● Task to carry out: The expected output is the complete data, reproduced exactly.

● Records supplied:
○ ○ ○
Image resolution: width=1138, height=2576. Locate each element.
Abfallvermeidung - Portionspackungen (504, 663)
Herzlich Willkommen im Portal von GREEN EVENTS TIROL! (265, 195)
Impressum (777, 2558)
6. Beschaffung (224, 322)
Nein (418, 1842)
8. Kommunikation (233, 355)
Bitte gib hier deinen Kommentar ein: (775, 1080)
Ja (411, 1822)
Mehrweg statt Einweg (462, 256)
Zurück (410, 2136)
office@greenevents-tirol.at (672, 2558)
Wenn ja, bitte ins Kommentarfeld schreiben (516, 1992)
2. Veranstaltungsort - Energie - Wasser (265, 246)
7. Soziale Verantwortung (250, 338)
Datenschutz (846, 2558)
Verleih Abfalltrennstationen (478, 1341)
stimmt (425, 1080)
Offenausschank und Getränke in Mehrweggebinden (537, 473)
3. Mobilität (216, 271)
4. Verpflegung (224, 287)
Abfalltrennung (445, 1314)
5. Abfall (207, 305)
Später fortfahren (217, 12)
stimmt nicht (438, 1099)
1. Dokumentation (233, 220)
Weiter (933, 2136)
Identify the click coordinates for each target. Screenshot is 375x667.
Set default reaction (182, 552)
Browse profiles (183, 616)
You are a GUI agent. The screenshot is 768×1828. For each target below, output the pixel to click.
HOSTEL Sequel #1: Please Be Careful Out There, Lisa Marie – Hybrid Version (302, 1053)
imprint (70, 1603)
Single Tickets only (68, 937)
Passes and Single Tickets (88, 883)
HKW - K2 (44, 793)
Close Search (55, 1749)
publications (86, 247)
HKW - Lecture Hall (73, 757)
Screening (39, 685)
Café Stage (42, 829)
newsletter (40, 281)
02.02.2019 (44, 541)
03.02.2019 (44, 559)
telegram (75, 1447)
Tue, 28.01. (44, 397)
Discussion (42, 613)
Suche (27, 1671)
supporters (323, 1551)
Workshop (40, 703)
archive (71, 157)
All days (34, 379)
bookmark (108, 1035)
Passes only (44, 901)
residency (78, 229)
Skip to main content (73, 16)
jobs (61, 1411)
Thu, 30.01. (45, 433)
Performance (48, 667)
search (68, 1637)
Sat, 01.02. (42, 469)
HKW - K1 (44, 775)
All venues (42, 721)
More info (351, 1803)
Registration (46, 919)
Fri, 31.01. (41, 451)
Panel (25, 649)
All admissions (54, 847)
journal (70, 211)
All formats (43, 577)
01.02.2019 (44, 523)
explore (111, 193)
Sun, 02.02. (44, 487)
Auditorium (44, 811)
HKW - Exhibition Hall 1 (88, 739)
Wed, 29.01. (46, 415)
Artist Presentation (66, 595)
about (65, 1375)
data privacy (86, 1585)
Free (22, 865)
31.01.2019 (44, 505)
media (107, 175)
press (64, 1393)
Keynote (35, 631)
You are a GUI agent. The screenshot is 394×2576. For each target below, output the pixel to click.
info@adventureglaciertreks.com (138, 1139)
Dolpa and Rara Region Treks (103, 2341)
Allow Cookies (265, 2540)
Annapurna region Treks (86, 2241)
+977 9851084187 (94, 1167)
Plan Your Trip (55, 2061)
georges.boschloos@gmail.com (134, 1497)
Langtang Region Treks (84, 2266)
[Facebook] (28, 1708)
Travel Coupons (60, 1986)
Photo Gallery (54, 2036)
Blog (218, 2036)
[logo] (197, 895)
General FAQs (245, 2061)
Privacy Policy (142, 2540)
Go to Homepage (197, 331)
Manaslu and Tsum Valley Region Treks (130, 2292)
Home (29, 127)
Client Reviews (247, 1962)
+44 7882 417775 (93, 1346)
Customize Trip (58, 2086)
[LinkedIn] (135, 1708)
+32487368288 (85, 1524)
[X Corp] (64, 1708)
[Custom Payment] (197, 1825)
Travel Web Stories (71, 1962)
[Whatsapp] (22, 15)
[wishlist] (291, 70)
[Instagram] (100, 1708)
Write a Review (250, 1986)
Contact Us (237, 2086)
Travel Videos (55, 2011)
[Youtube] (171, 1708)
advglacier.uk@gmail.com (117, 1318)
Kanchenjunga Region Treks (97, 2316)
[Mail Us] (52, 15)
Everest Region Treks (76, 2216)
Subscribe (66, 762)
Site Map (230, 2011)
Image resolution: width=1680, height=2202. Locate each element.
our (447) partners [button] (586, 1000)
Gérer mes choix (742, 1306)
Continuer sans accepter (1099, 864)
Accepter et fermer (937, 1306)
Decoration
○ ○ ○
● Reply:
Image resolution: width=1138, height=2576. Locate each element.
Abfallvermeidung - Portionspackungen (504, 663)
Herzlich Willkommen im Portal von GREEN EVENTS TIROL! (265, 195)
Impressum (777, 2558)
6. Beschaffung (224, 322)
Nein (418, 1842)
8. Kommunikation (233, 355)
Bitte gib hier deinen Kommentar ein: (775, 1080)
Ja (411, 1822)
Mehrweg statt Einweg (462, 256)
Zurück (410, 2136)
office@greenevents-tirol.at (672, 2558)
Wenn ja, bitte ins Kommentarfeld schreiben (516, 1992)
2. Veranstaltungsort - Energie - Wasser (265, 246)
7. Soziale Verantwortung (250, 338)
Datenschutz (846, 2558)
Verleih Abfalltrennstationen (478, 1341)
stimmt (425, 1080)
Offenausschank und Getränke in Mehrweggebinden (537, 473)
3. Mobilität (216, 271)
4. Verpflegung (224, 287)
Abfalltrennung (445, 1314)
5. Abfall (207, 305)
Später fortfahren (217, 12)
stimmt nicht (438, 1099)
1. Dokumentation (233, 220)
Weiter (933, 2136)
Identify the click coordinates for each target. Screenshot is 375x667.
Set default reaction (182, 552)
Browse profiles (183, 616)
You are a GUI agent. The screenshot is 768×1828. For each target below, output the pixel to click.
HOSTEL Sequel #1: Please Be Careful Out There, Lisa Marie – Hybrid Version (302, 1053)
imprint (70, 1603)
Single Tickets only (68, 937)
Passes and Single Tickets (88, 883)
HKW - K2 (44, 793)
Close Search (55, 1749)
publications (86, 247)
HKW - Lecture Hall (73, 757)
Screening (39, 685)
Café Stage (42, 829)
newsletter (40, 281)
02.02.2019 (44, 541)
03.02.2019 (44, 559)
telegram (75, 1447)
Tue, 28.01. (44, 397)
Discussion (42, 613)
Suche (27, 1671)
supporters (323, 1551)
Workshop (40, 703)
archive (71, 157)
All days (34, 379)
bookmark (108, 1035)
Passes only (44, 901)
residency (78, 229)
Skip to main content (73, 16)
jobs (61, 1411)
Thu, 30.01. (45, 433)
Performance (48, 667)
search (68, 1637)
Sat, 01.02. (42, 469)
HKW - K1 (44, 775)
All venues (42, 721)
More info (351, 1803)
Registration (46, 919)
Fri, 31.01. (41, 451)
Panel (25, 649)
All admissions (54, 847)
journal (70, 211)
All formats (43, 577)
01.02.2019 (44, 523)
explore (111, 193)
Sun, 02.02. (44, 487)
Auditorium (44, 811)
HKW - Exhibition Hall 1 (88, 739)
Wed, 29.01. (46, 415)
Artist Presentation (66, 595)
about (65, 1375)
data privacy (86, 1585)
Free (22, 865)
31.01.2019 (44, 505)
media (107, 175)
press (64, 1393)
Keynote (35, 631)
You are a GUI agent. The screenshot is 394×2576. For each target below, output the pixel to click.
info@adventureglaciertreks.com (138, 1139)
Dolpa and Rara Region Treks (103, 2341)
Allow Cookies (265, 2540)
Annapurna region Treks (86, 2241)
+977 9851084187 (94, 1167)
Plan Your Trip (55, 2061)
georges.boschloos@gmail.com (134, 1497)
Langtang Region Treks (84, 2266)
[Facebook] (28, 1708)
Travel Coupons (60, 1986)
Photo Gallery (54, 2036)
Blog (218, 2036)
[logo] (197, 895)
General FAQs (245, 2061)
Privacy Policy (142, 2540)
Go to Homepage (197, 331)
Manaslu and Tsum Valley Region Treks (130, 2292)
Home (29, 127)
Client Reviews (247, 1962)
+44 7882 417775 (93, 1346)
Customize Trip (58, 2086)
[LinkedIn] (135, 1708)
+32487368288 (85, 1524)
[X Corp] (64, 1708)
[Custom Payment] (197, 1825)
Travel Web Stories (71, 1962)
[Whatsapp] (22, 15)
[wishlist] (291, 70)
[Instagram] (100, 1708)
Write a Review (250, 1986)
Contact Us (237, 2086)
Travel Videos (55, 2011)
[Youtube] (171, 1708)
advglacier.uk@gmail.com (117, 1318)
Kanchenjunga Region Treks (97, 2316)
[Mail Us] (52, 15)
Everest Region Treks (76, 2216)
Subscribe (66, 762)
Site Map (230, 2011)
Image resolution: width=1680, height=2202. Locate each element.
our (447) partners [button] (586, 1000)
Gérer mes choix (742, 1306)
Continuer sans accepter (1099, 864)
Accepter et fermer (937, 1306)
Decoration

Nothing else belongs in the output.